© 2014 French-speaking Association of Readers of the Urantia Book
Mindfulness (sometimes also called right attention, samma sati in Sanskrit) is a term derived from the teachings of Siddhartha Gautama and designating vigilant awareness of one’s own thoughts, actions and motivations. It plays a central role in Buddhism where it is affirmed that mindfulness is an essential factor for liberation (bodhi or spiritual awakening). It is the seventh limb of the noble eightfold path.
The principles of mindfulness
Right attention or mindfulness consists of bringing one’s attention back to the present moment and examining the sensations that present themselves to the mind, how they appear, how they last for a while, and how they disappear.

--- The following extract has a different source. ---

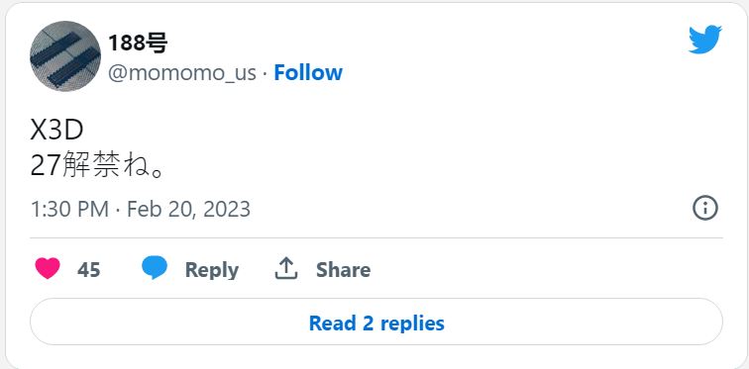Click the Twitter bird logo

(x=704, y=40)
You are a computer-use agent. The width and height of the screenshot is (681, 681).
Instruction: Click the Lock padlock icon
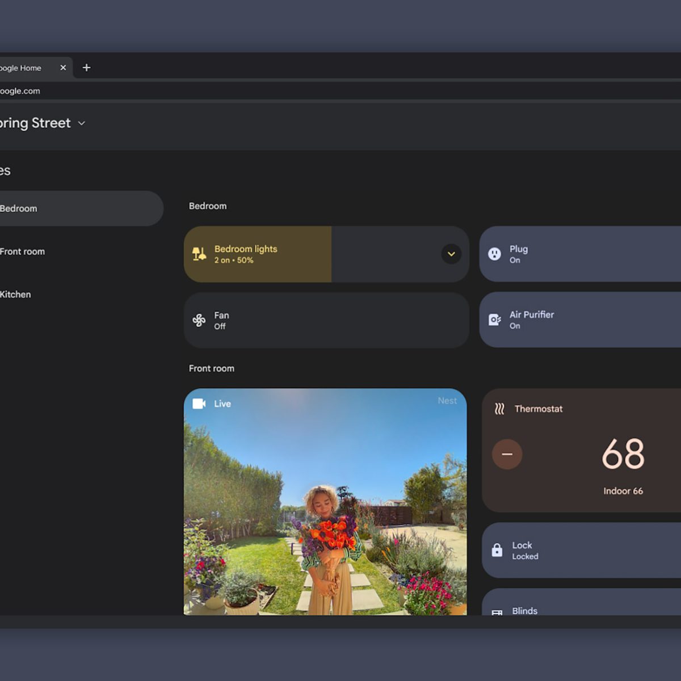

This practice allows one to realize directly whether a sensation is sometimes permanent or always impermanent. Subsequently, the practitioner will also examine matter, perceptions, positive or negative mental habits, consciousness, how all things appear, how they last and how they disappear. The observer remains neutral and silent (the “mental silence”) while examining the appearance and disappearance of pleasant, neutral or unpleasant sensations, without judging, without seeking to retain the pleasant sensation or to reject the unpleasant sensation. The observer learns detachment and gradually frees himself from matter, sensation, perception, mental conditioning, consciousness, and therefore from dukkha. If he chooses to abandon dukkha, it is because he is convinced that this phenomenon always has a dual manifestation, joy and sadness, therefore “no definitive satisfaction”.
This mindfulness is not limited to a meditation practice but simply consists of observing the physical and mental objects that present themselves to the mind. When an object disappears, mindfulness does not cease, it is turned by the observer towards a “default” object: breathing or walking. When a new object appears to the mind, attention leaves the “default” object and applies itself to attentively observing the new object according to the two aspects of its nature, as conventional truth (sammuti sacca) and as ultimate truth (paramattha sacca). This is how attention to natural breathing (anapana sati): inhale, short pause, exhale, short pause, is not an end in itself but it effectively supports the vitality of mindfulness.
The Buddha advises to observe the sensation internally (in the mind) and externally (in the body). For example, if the observer sees in the mind: “hot”, he can also see in the body: dilation of blood vessels, sweating, etc. Then, if the observer sees in the mind: “cold”, he can also see in the body: contraction of blood vessels, shivering, etc. This step is important because the practitioner learns to see directly that the mind quickly exchanges a lot of information with the body through the unconscious. Mindfulness experiences the body and mind in its two components, conscious and unconscious, with the aim of cleaning everything, purifying everything.
Mindfulness lies beyond the first form of wisdom: devotion, and beyond the second form: the logic of the intellect. It is the third form of wisdom, called bhavana-maya panna, the direct vision of the ultimate reality in all things.